• **Passage to read**
I email myself my status updates that I do not post or screen shot the scheduled posts I deleted before they went live to my 310 “followers”.  Listed below are the posts that have succumbed to the misfortune of being exiled to the Island of Misfits:

  1. You now the humidity is fo realz when your magnets are permanently stuck to their hosts.  OR the homemade preschool magnets from 1903 should have been stored safely in the preschool memoirs box.
  2. The messy pony tail look is highly acceptable for this suburban mom, but poses high risk of inflated-control-anxiety issues when my 7 year old daughter implements the same rudimentary hair skills.
  3. Sometimes I think I like obscurity too much. WAIT?! Does that make me a superfly-young-hiptser where I can ostensibly wear egregious outfits that are ironically fabulous.

• **Provided material**
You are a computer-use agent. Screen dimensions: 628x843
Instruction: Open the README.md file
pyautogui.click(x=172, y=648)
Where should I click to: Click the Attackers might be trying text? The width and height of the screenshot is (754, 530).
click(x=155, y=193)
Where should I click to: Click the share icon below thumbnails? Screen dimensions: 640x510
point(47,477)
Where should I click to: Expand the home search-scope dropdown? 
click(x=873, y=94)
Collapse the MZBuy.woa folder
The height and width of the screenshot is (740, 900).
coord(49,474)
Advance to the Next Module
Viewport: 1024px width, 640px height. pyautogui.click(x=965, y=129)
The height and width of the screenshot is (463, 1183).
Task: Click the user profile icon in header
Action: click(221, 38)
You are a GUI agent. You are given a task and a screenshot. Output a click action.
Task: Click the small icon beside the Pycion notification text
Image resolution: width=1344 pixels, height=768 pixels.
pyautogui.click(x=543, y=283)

• **Exercise 1**
Answer these from the post about unposted status updates:
(a) How many "followers" does the writer mention?
(b) Where should the homemade preschool magnets from 1903 have been stored?
(c) How old is the writer's daughter?
• **Exercise 2**
Copy everything in the post about unposted status updates from "I email myself" down to "rudimentary hair skills.".
You can do this without the records.

• **Final result 1**
(a) 310
(b) In the preschool memoirs box
(c) 7 years old

• **Final result 2**
I email myself my status updates that I do not post or screen shot the scheduled posts I deleted before they went live to my 310 “followers”.  Listed below are the posts that have succumbed to the misfortune of being exiled to the Island of Misfits:

  1. You now the humidity is fo realz when your magnets are permanently stuck to their hosts.  OR the homemade preschool magnets from 1903 should have been stored safely in the preschool memoirs box.
  2. The messy pony tail look is highly acceptable for this suburban mom, but poses high risk of inflated-control-anxiety issues when my 7 year old daughter implements the same rudimentary hair skills.